Il lavoratore ha diritto ad assentarsi per dei giorni di festività, stabiliti dalla legge. Vediamo la retribuzione nei vari casi: lavoro festivo, le ex-festività soppresse ed i festivi durante la domenica, la CIG e le altre assenze da lavoro.

Le festività nazionali, infrasettimanali e soppresse: guida alla retribuzione.

Il lavoratore subordinato nell’esercizio della propria attività lavorativa deve rispettare un orario di lavoro, che è l’unità di tempo considerata in ciascun giornata di lavoro per commisurare sia la durata della prestazione lavorativa, sia la retribuzione dovuta al lavoratore da parte del datore di lavoro. Durante l’anno, il lavoratore ha diritto a delle sospensioni dal rapporto di lavoro. Oltre al riposo giornaliero, settimanale, alle ferie, al lavoratore spetta la sospensione dal lavoro anche in occasione delle festività nazionali, civili e religiose.
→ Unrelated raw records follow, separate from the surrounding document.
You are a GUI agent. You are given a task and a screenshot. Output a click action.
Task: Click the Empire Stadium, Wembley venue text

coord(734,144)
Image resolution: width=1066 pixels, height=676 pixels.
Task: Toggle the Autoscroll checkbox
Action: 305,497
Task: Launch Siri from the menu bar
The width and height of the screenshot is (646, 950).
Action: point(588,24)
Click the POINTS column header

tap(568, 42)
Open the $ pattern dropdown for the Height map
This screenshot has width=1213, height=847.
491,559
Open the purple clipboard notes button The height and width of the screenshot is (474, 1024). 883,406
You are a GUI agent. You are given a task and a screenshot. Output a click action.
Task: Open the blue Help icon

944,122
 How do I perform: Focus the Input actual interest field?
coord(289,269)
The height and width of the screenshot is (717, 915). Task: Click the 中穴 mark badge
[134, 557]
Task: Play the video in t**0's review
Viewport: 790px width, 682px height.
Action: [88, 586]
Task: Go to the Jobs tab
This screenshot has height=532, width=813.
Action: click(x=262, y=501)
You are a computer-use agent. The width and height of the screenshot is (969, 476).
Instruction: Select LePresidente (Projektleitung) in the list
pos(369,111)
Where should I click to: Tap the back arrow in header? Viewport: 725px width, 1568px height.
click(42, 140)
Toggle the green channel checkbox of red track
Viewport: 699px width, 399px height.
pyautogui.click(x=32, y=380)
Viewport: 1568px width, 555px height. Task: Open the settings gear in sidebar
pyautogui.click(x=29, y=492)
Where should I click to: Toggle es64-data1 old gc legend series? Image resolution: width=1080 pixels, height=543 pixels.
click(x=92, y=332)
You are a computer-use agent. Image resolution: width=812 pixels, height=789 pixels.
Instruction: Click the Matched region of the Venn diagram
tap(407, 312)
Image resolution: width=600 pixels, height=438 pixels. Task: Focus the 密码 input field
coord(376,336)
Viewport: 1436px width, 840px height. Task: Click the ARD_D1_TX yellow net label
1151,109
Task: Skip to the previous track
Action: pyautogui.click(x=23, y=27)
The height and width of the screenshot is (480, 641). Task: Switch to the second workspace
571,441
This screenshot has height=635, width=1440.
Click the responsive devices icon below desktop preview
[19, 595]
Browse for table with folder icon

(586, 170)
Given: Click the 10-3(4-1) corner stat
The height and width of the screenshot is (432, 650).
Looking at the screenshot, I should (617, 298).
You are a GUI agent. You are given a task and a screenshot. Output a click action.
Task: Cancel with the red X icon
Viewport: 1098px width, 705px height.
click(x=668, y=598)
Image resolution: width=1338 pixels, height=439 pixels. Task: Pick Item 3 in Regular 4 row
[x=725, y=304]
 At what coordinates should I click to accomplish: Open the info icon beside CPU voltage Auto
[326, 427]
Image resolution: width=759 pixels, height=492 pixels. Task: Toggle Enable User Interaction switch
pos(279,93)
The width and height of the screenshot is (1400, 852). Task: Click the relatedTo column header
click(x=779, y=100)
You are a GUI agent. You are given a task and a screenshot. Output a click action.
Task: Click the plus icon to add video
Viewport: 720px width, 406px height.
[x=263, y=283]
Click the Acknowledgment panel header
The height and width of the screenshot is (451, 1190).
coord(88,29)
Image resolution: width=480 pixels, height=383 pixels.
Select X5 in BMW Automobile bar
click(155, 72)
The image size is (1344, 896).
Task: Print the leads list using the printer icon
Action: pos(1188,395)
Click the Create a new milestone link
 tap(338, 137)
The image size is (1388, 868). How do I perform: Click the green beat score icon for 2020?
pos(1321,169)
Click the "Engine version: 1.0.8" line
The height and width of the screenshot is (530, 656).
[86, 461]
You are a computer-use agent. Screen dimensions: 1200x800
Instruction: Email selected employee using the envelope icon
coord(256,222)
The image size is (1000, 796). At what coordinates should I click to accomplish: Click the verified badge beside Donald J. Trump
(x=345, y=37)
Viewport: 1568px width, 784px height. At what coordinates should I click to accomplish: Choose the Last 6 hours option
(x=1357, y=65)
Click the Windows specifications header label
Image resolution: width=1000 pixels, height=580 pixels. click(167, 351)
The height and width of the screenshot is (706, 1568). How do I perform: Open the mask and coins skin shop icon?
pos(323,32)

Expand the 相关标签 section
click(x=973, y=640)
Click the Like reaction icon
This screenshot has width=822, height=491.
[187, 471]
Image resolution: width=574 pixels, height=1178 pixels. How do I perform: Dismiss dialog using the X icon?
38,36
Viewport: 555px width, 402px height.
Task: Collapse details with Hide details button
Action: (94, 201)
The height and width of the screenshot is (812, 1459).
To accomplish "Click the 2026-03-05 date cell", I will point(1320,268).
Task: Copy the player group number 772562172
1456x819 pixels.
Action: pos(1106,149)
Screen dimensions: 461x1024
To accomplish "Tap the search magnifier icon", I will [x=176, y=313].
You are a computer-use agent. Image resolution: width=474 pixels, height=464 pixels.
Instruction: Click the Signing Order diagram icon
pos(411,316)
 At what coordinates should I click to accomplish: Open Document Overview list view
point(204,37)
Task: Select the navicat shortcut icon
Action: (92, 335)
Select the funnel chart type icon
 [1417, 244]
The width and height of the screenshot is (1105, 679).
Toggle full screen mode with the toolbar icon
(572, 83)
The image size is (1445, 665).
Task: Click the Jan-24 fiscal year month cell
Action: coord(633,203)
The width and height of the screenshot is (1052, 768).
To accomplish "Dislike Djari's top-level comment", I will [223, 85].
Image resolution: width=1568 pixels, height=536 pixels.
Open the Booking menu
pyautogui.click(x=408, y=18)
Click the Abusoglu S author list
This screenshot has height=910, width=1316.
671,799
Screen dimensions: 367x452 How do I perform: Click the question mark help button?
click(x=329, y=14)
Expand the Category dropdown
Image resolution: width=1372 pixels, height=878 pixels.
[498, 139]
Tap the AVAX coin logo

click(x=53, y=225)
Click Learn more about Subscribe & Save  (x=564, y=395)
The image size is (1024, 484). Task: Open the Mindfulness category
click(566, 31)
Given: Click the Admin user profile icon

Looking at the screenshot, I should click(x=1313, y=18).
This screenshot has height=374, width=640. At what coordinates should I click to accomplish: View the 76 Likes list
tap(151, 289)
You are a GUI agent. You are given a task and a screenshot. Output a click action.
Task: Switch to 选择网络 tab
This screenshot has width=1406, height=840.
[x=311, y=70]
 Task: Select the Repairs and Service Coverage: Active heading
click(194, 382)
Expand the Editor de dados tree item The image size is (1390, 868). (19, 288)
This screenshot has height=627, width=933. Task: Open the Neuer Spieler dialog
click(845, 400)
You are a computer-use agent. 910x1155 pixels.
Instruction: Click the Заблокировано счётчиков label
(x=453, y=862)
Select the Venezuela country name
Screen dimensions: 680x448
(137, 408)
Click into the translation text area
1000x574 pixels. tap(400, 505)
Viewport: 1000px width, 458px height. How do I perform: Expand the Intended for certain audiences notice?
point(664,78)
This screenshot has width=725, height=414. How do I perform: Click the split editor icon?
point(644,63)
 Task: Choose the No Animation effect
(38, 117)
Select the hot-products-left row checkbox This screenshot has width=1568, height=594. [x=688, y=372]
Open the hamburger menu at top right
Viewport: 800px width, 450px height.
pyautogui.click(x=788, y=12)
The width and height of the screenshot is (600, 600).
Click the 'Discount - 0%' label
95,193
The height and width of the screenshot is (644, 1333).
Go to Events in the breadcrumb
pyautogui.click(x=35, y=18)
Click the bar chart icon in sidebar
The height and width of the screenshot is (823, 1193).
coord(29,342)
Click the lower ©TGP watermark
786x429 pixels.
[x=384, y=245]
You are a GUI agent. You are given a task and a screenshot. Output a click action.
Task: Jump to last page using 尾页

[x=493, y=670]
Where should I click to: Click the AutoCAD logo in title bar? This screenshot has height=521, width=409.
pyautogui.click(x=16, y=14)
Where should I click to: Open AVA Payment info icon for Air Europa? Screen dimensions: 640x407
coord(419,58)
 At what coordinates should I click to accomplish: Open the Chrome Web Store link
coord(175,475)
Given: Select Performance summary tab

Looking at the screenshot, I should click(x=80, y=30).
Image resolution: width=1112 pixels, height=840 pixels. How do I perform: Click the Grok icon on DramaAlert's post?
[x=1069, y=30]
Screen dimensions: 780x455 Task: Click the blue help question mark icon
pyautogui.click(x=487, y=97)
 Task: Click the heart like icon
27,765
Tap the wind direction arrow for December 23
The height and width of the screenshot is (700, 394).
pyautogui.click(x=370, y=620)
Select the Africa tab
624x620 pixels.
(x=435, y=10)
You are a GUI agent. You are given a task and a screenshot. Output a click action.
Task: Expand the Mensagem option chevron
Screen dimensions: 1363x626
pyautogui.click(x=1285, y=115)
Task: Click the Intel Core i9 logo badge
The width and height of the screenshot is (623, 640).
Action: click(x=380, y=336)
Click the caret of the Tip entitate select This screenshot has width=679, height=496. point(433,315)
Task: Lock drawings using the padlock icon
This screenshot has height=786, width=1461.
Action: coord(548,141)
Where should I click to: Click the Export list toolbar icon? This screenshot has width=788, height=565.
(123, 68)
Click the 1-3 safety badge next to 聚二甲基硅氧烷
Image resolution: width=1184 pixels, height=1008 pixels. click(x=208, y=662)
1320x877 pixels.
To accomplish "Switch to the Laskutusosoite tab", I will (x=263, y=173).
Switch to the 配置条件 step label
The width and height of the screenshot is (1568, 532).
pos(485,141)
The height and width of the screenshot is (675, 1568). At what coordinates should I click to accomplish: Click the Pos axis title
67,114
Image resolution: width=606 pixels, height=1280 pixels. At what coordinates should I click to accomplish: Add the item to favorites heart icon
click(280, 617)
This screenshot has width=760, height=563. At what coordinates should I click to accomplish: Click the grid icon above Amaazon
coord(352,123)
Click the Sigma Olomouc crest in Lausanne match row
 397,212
Il lavoratore durante le ricorrenze festive, ha diritto ad astenersi dal lavoro ed a ricevere la retribuzione. Per esigenze aziendali, il lavoratore può essere chiamato dal datore di lavoro a prestare l’attività lavorativa, in tal caso si parla di lavoro festivo, che deve essere retribuito con una retribuzione giornaliera comprensiva di una maggiorazione, stabilita dai  contratti collettivi, i CCNL.

Nell’arco dell’anno sono considerate giornate festive, oltre alle domeniche (riposo settimanale), anche le festività nazionali e infrasettimanali. Esse sono individuate dalla legge o stabilite nel contratto collettivo.

Le festività nazionali e infrasettimanali sono individuate dalla Legge 27 maggio 1949 n. 260, dalla Legge 5 marzo 1977 n. 54 e dal D.P.R. 28 dicembre 195 n. 792. Durante queste giornate al lavoratore spetta l’astensione dal lavoro.

Le festività nazionali sono:

  • 25 aprile (ricorrenza della Liberazione);
  • 1° maggio (festa del lavoro);
  • 2 giugno (fondazione della Repubblica);

Le festività infrasettimanali sono:

  • Primo giorno dell’anno (capodanno, 1 gennaio);
  • Il giorno dell’Epifania (6 gennaio);
  • Il giorno di lunedì dopo Pasqua (c.d. pasquetta);
  • Il giorno dell’Assunzione della Beata Vergine Maria (15 agosto, c.d. ferragosto);
  • Il giorno di Ognissanti (1 novembre);
  • Il giorno dell’Immacolata Concezione (8 dicembre);
  • Il giorno di Santo Stefano (26 dicembre).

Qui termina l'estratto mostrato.